Neglect by hospital staff contributed to the death of a detained patient in a Darlington hospital, an inquest jury has concluded.

Matthew Gale, 37, died on the train tracks on Mothers’ Day last year. At the time, he was an inpatient at West Park Hospital sectioned under the Mental Health Act.

An inquest at Crook Coroners’ Court heard that staff at West Park filled out the wrong forms, failed to tell Matthew’s mother, Sue Gale, that she must stay with him at all times whilst he was on leave, and did not notice he was missing for nearly two hours the day that he died.

The jury unanimously concluded that neglect by hospital staff contributed to his death. They also told the court that the trust’s failure to tell Mrs Gale about the conditions of Matthew’s leave contributed to his death.

Jurors found that West Park Hospital, run by Tees, Esk and Wear Valleys trust, failed to follow its own policy.

The jury foreman told the court: “Matthew's death occurred on March 19, 2023. Matthew had a history of mental ill health, involving periods as a patient at West Park Hospital in Darlington.

“He intended to take his own life and he did so. Trust policy was not followed, including the forms that were filled out, and not contacting the family about the salient issue of section 17 leave.

“The failure to contact the family contributed to Matthew’s death. Hospital policy had not been followed in regard to his leave. This allowed him to take his own life.

“His death was contributed to by neglect.”

In this context, neglect constitutes "a gross failure to provide basic medical attention to someone in a dependent position.”

On the day he died, Matthew failed to return to the hospital after a period of leave, where he’d been for a Sunday dinner with Mrs Gale to celebrate Mother’s Day.

Despite leave conditions stating he had to be accompanied at all times, his mother was unaware of this, and when Matthew requested he was dropped at his Darlington flat she did not think twice about it.

When asked if she had been told about the conditions to Matthew’s leave, Mrs Gale said: “Absolutely not. Do you think as a mother if someone had explained that he was at a high suicide risk that I would have let him out of my sight?”

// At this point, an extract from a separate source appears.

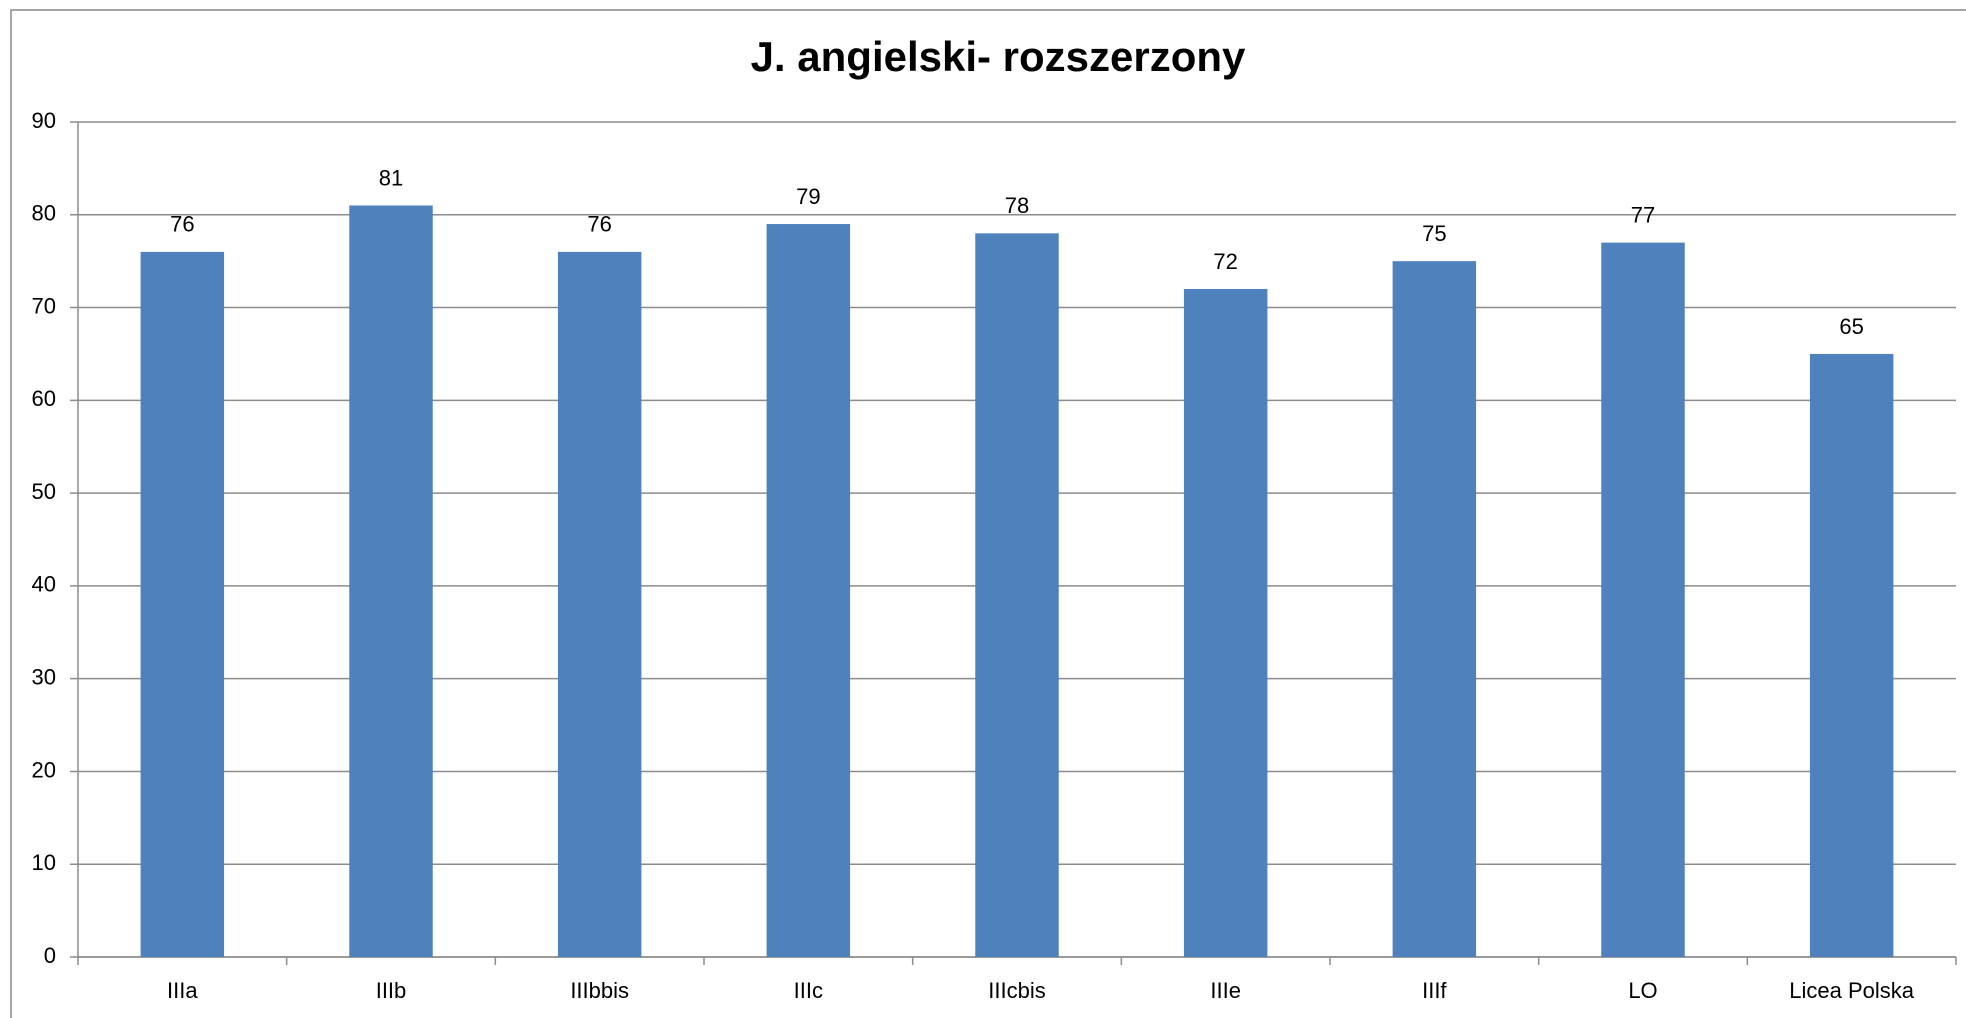  I want to click on data-label: 77, so click(1643, 214).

But Sue realised something was wrong when she was driving back over to pick him up again – saying: “It was a feeling I’d never felt before, I knew he had gone to take his own life.”

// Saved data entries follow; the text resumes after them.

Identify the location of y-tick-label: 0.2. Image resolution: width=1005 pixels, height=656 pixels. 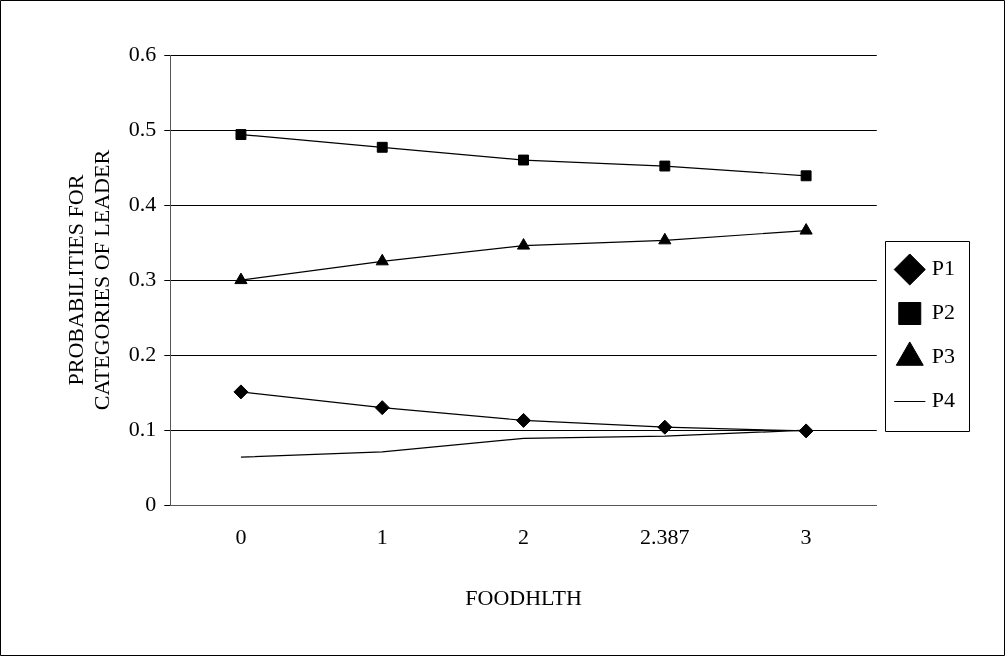
(142, 353).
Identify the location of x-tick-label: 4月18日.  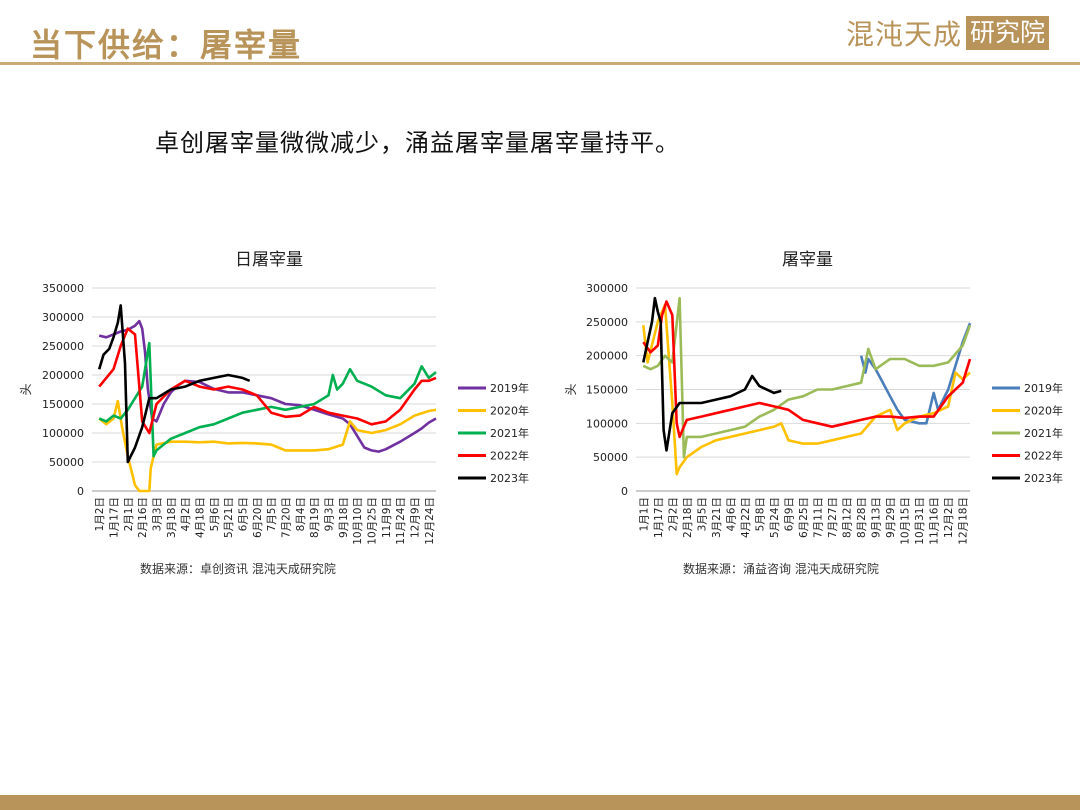
(201, 518).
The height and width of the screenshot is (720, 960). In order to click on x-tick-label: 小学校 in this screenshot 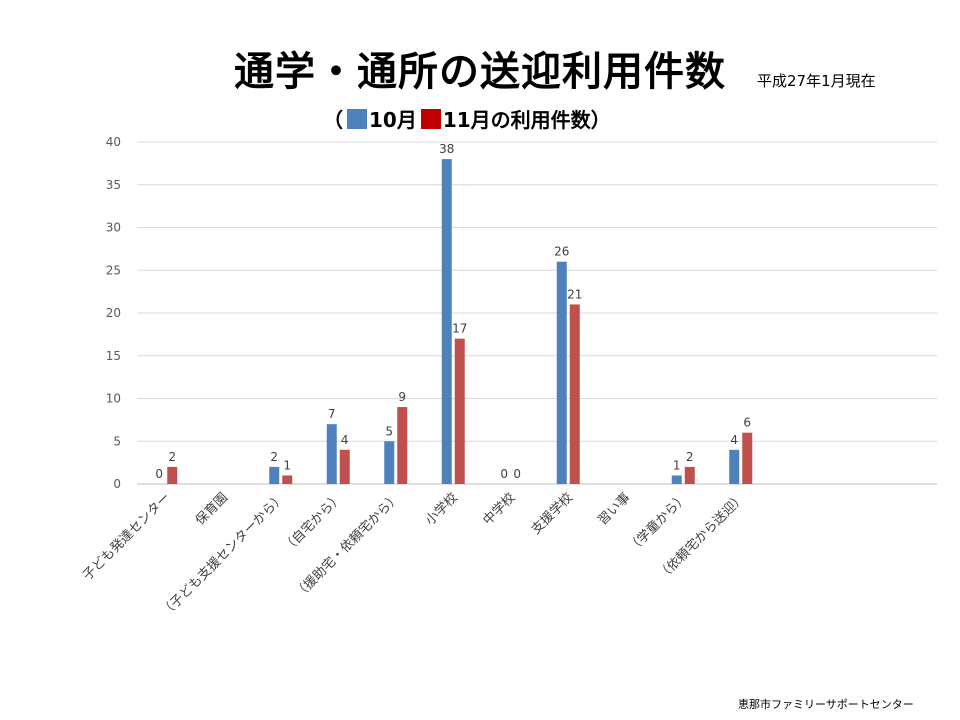, I will do `click(442, 510)`.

At 6pm, when she discovered he was no longer at his flat, she alerted the police of her worries, and later, at 6.40pm, phoned staff on the ward.

Alison McIntyre, associate director of nursing quality at TEWV, said that Matthew’s absence should have been picked up on a nurse round, scheduled to happen between 5pm and 5.30pm.

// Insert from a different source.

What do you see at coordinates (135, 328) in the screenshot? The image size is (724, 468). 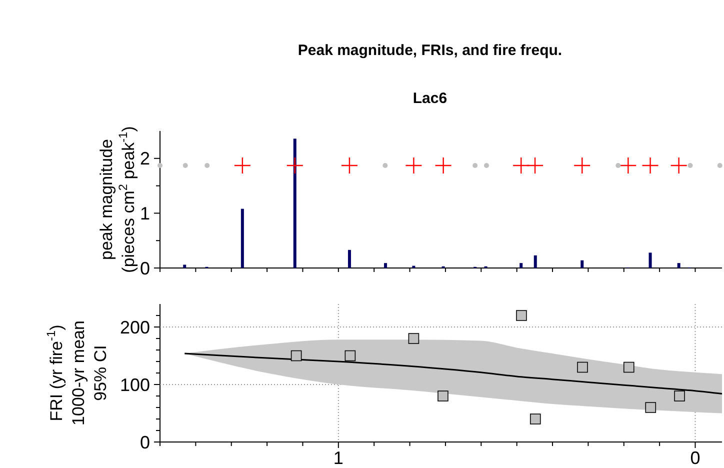 I see `y-tick-label: 200` at bounding box center [135, 328].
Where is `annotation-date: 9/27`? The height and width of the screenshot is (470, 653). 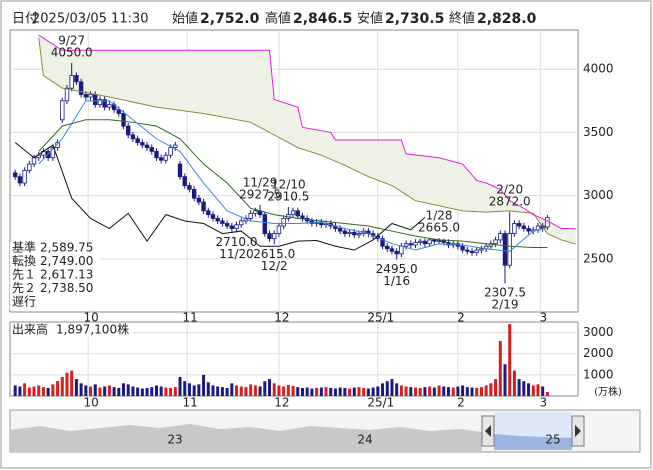
annotation-date: 9/27 is located at coordinates (72, 40).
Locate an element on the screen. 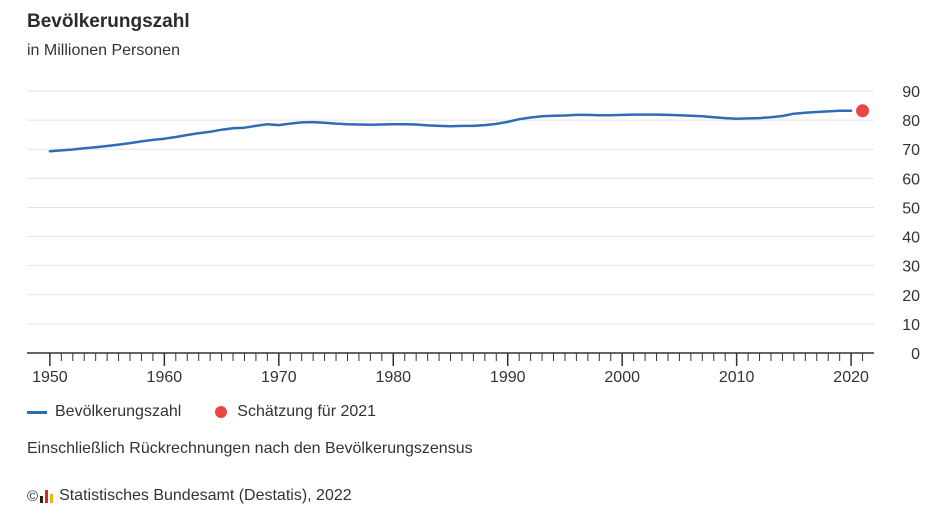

But evidence heard by the court showed nurses on Matthew’s ward did not know he was missing until phoned by Matthew’s mother.  

Sadly, the British Transport Police had already logged the incident that killed Matthew. He died at 5.53pm.

The barrister for the trust, Gina Wells, said: “The Trust accepts communication could’ve been better with Matthew’s mother.”

The court heard that this contravened TEWV’s own policy, and good practice guidelines on family involvement in Section 17 leave for patient safety.

Yesterday (Tuesday, May 21), at Crook Coroner’s Court, it emerged that Matthew’s consultant psychiatrist, Dr Ibrahim Jawad, filled out an outdated form when granting Matthew his leave, and that medical records lacked note of any conversations had with Matthew’s family about leave.

Trust witness Alison McIntyre, associate director of nursing, admitted that the trust would “have to take the understanding that if something was not recorded, it did not happen.”

Matthew’s family paid tribute to their beloved son and brother. Mrs Gale said: “He had an ability to make you feel special, and no matter who you were, once you met him you never forgot him.

“He was so kind and empathetic – and I am so, so proud of him. It was black and white; he should not have died.”

The family thanked their legal team, for their help with the case, and the jury, for “coming to the right decision.”

Beverley Murphy, chief nurse, said: “Our thoughts this week have been with Matthew’s family and friends. We are so sorry for their loss.

“We reviewed Matthew’s care and treatment following his sad death. As we shared with the coroner, we immediately strengthened our processes on how we share information about leave with families.

“We have acted on the inquest findings and continue to improve so that we can provide the best care possible.”